In Ontario, Quebec, and Nova Scotia, only government-run entities may sell cannabis.
Alberta will allow private retailers to sell cannabis. There will also be government-run online sales, which include home delivery.
Saskatchewan will allow about 60 private retailers to sell cannabis.
British Columbia will allow sales both from privately run and government stores.
Several provinces will operate government-run distribution networks.
Manufactured edible products may not be purchased until a year after the law takes effect.
Cannabis products must be sold in plain packaging.
Labels must include the producer’s name, the strain name, THC and CBD content, and a warning about health risks.
Regulations will govern issues including quality, testing, composition, packaging and labeling, storage, disposal, and preservation of cannabis, along with the qualifications required for individuals in the cannabis business, and the characteristics, strength, potency, and sensory attributes — including appearance and shape — of cannabis products.
The promotion of cannabis is greatly restricted, similarly to restrictions on promoting tobacco.
Cannabis may not be displayed in a way that can be seen by a young person.
order the recall of cannabis if there are reasonable grounds to believe it is necessary for public health or safety;
perform inspections and require the production of documents and samples; and/or
require a cannabis tracking system.
The bill imposes harsh penalties on the illegal sale, production, import and export of cannabis, and the possession of more than 30 grams of cannabis in public. Only licensed businesses may sell cannabis.
Import/export is only allowed for hemp or medical or scientific purposes.
Driving under the influence remains illegal. A separate proposal, Bill C-46, would make changes to Canada’s drug-impaired driving laws and testing.

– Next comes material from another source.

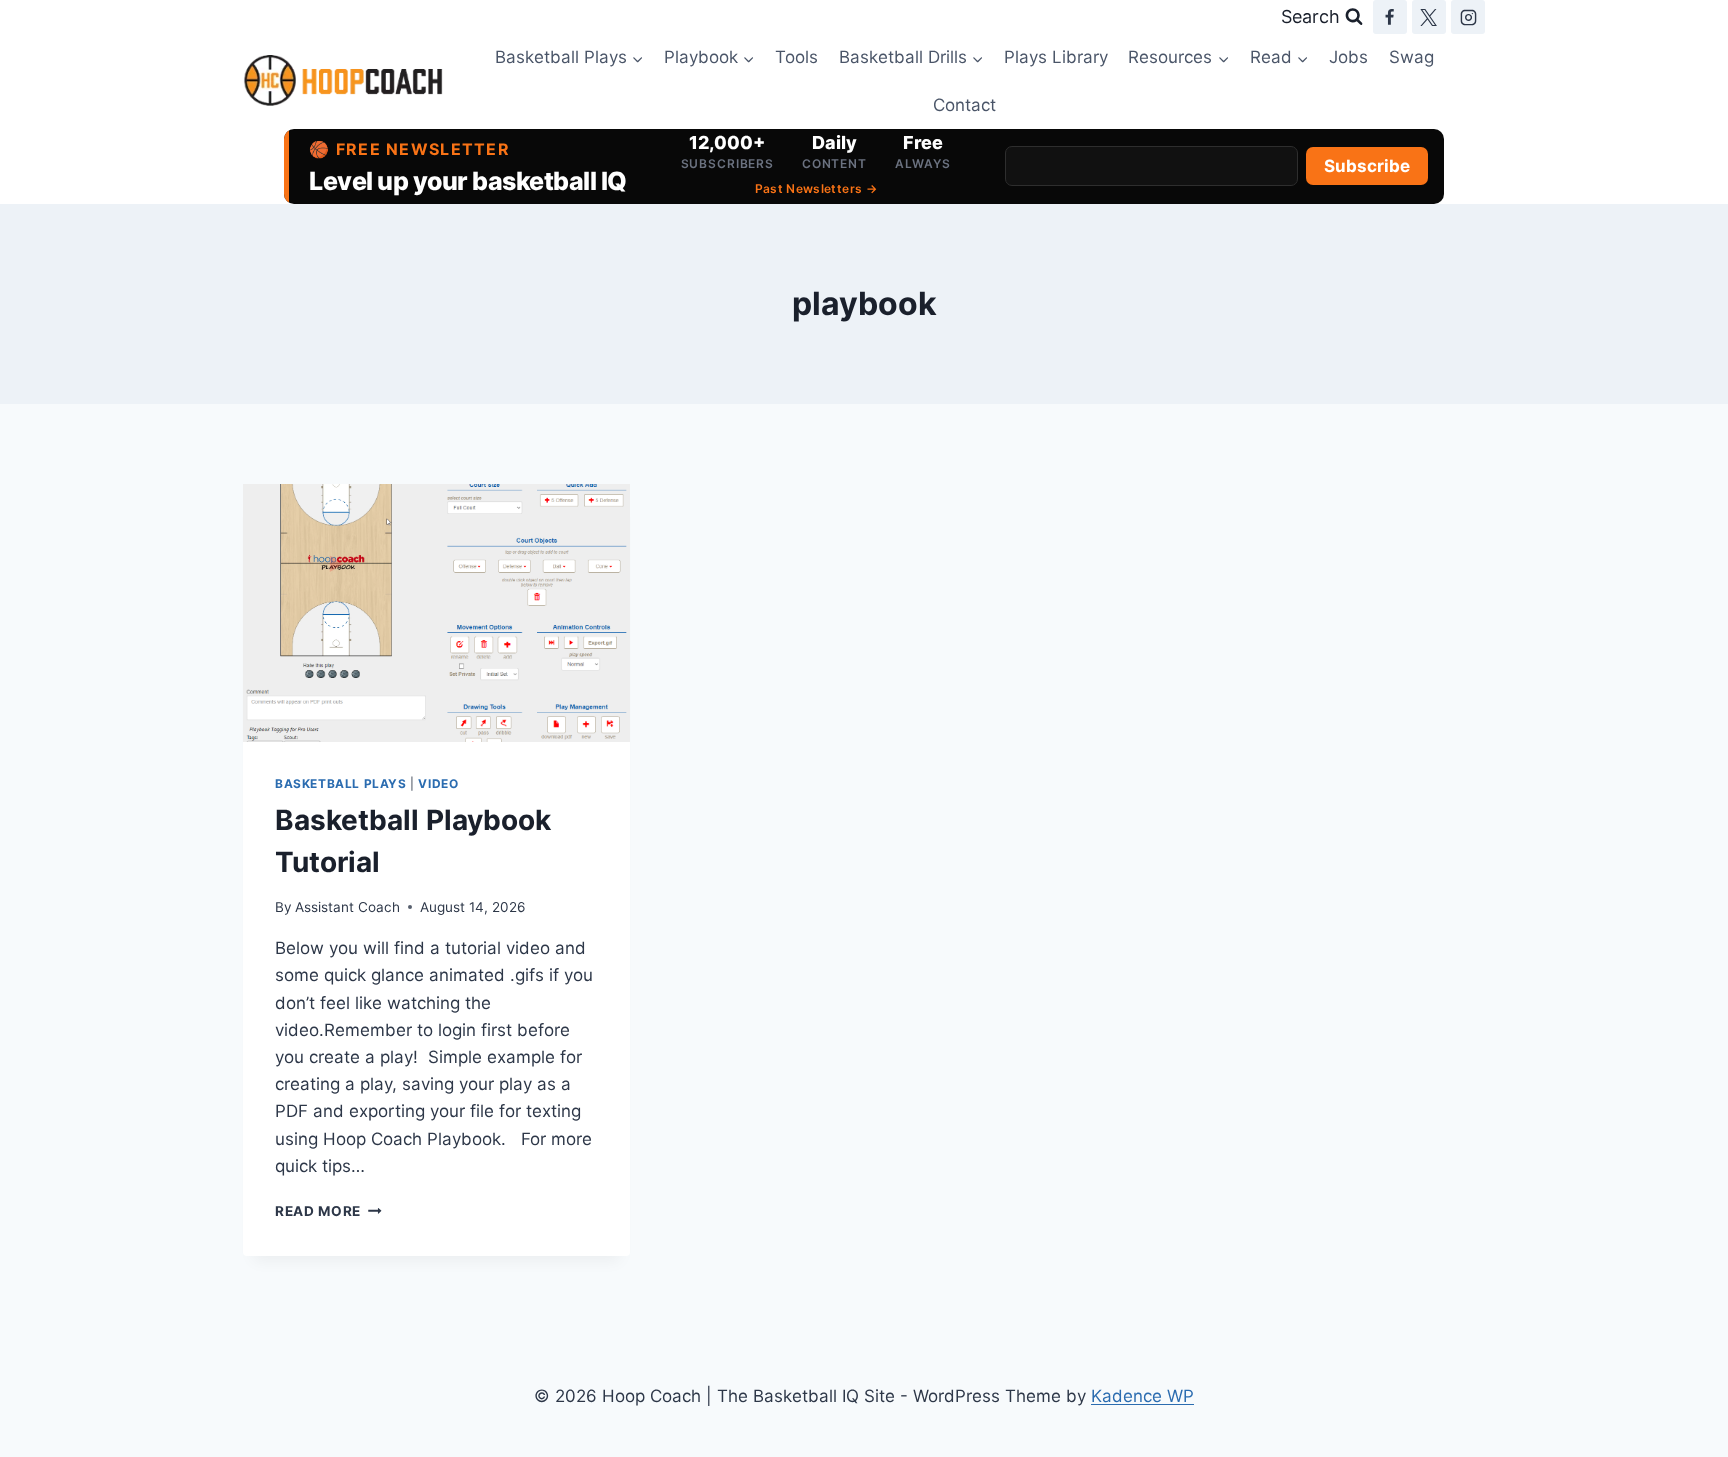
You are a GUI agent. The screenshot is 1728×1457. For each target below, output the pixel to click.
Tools (796, 57)
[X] (1429, 17)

Marijuana may not be smoked in workplaces where tobacco cannot be smoked. Provinces have also passed further laws to prohibit the public use of cannabis.
In Ontario, cannabis cannot be used in any public place.
In British Columbia, cannabis may be smoked in some public places, but not where cigarettes are banned or in areas frequented by children, such as parks and beaches.
In Alberta, cannabis may be consumed in some public places where tobacco is allowed, but not in cars, or within a specific distance of sensitive locations, including playgrounds, zoos, and pools. Municipalities may create additional restrictions.
The taxation piece will be enacted as part of a separate budget. Canadian Finance Minister Bill Morneau’s budget proposal would:
Tax cannabis at $1 Canadian per gram ($0.77 U.S.), or 10% of the price, whichever is higher.
The federal government will keep the lower of 25% of the revenue, or $100 million per year. The remainder will go to the provinces.